THE INPUT:
=== Begin Enclosure ===

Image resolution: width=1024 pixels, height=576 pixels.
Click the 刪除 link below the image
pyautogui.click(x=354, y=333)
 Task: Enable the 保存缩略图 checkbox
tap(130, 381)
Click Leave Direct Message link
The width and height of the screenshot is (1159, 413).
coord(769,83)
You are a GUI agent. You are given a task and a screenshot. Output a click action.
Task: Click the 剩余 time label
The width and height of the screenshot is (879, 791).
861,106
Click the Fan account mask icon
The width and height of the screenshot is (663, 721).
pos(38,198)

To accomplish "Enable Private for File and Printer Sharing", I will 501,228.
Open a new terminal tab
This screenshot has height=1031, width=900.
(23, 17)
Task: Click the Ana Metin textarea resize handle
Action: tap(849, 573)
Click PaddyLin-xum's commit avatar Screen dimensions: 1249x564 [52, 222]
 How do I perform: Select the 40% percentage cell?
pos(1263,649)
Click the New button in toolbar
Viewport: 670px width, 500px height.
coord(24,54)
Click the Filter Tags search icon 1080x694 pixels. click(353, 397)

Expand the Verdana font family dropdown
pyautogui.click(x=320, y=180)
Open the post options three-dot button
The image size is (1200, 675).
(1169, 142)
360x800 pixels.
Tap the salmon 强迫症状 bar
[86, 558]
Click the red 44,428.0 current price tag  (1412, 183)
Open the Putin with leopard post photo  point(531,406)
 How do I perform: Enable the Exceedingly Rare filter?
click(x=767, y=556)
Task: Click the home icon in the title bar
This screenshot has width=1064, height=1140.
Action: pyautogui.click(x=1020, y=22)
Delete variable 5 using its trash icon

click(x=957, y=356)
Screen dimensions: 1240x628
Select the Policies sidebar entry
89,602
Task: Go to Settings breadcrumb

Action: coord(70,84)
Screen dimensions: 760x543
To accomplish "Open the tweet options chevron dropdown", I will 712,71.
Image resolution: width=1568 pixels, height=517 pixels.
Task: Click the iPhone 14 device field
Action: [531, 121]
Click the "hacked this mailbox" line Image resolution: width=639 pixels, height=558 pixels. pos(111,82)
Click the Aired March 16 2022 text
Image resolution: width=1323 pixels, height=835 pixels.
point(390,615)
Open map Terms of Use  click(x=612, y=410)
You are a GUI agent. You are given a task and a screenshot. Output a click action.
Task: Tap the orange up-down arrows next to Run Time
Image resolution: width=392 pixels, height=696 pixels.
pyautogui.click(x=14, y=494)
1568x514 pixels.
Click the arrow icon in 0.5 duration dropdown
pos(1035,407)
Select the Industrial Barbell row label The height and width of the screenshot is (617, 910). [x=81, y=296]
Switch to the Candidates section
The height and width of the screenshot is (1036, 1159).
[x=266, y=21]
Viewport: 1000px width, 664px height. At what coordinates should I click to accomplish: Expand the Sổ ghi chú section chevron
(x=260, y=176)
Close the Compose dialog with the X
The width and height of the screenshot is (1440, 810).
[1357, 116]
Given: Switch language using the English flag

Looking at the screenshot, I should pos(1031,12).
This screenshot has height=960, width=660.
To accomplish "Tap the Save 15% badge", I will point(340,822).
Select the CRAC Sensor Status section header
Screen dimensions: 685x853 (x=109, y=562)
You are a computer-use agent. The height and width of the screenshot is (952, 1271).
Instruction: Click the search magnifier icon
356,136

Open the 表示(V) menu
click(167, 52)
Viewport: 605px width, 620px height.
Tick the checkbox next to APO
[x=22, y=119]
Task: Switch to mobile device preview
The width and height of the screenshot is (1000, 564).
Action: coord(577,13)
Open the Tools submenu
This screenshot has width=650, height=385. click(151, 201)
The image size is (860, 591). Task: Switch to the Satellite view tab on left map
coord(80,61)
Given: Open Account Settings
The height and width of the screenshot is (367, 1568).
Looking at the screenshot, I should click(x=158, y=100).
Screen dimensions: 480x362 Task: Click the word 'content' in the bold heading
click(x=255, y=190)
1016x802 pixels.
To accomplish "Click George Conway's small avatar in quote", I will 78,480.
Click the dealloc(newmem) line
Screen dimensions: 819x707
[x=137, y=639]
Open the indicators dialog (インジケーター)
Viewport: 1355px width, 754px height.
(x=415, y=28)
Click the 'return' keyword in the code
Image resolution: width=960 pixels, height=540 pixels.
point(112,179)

=== End Enclosure ===

TO DO: All lines above from the line with "Switch to the Candidates section" through the line with "1016x802 pixels.", both included, are to be set down exactly, with nothing else.

WRITTEN ANSWER:
Switch to the Candidates section
The height and width of the screenshot is (1036, 1159).
[x=266, y=21]
Viewport: 1000px width, 664px height. At what coordinates should I click to accomplish: Expand the Sổ ghi chú section chevron
(x=260, y=176)
Close the Compose dialog with the X
The width and height of the screenshot is (1440, 810).
[1357, 116]
Given: Switch language using the English flag

Looking at the screenshot, I should pos(1031,12).
This screenshot has height=960, width=660.
To accomplish "Tap the Save 15% badge", I will point(340,822).
Select the CRAC Sensor Status section header
Screen dimensions: 685x853 (x=109, y=562)
You are a computer-use agent. The height and width of the screenshot is (952, 1271).
Instruction: Click the search magnifier icon
356,136

Open the 表示(V) menu
click(167, 52)
Viewport: 605px width, 620px height.
Tick the checkbox next to APO
[x=22, y=119]
Task: Switch to mobile device preview
The width and height of the screenshot is (1000, 564).
Action: coord(577,13)
Open the Tools submenu
This screenshot has width=650, height=385. click(151, 201)
The image size is (860, 591). Task: Switch to the Satellite view tab on left map
coord(80,61)
Given: Open Account Settings
The height and width of the screenshot is (367, 1568).
Looking at the screenshot, I should click(x=158, y=100).
Screen dimensions: 480x362 Task: Click the word 'content' in the bold heading
click(x=255, y=190)
1016x802 pixels.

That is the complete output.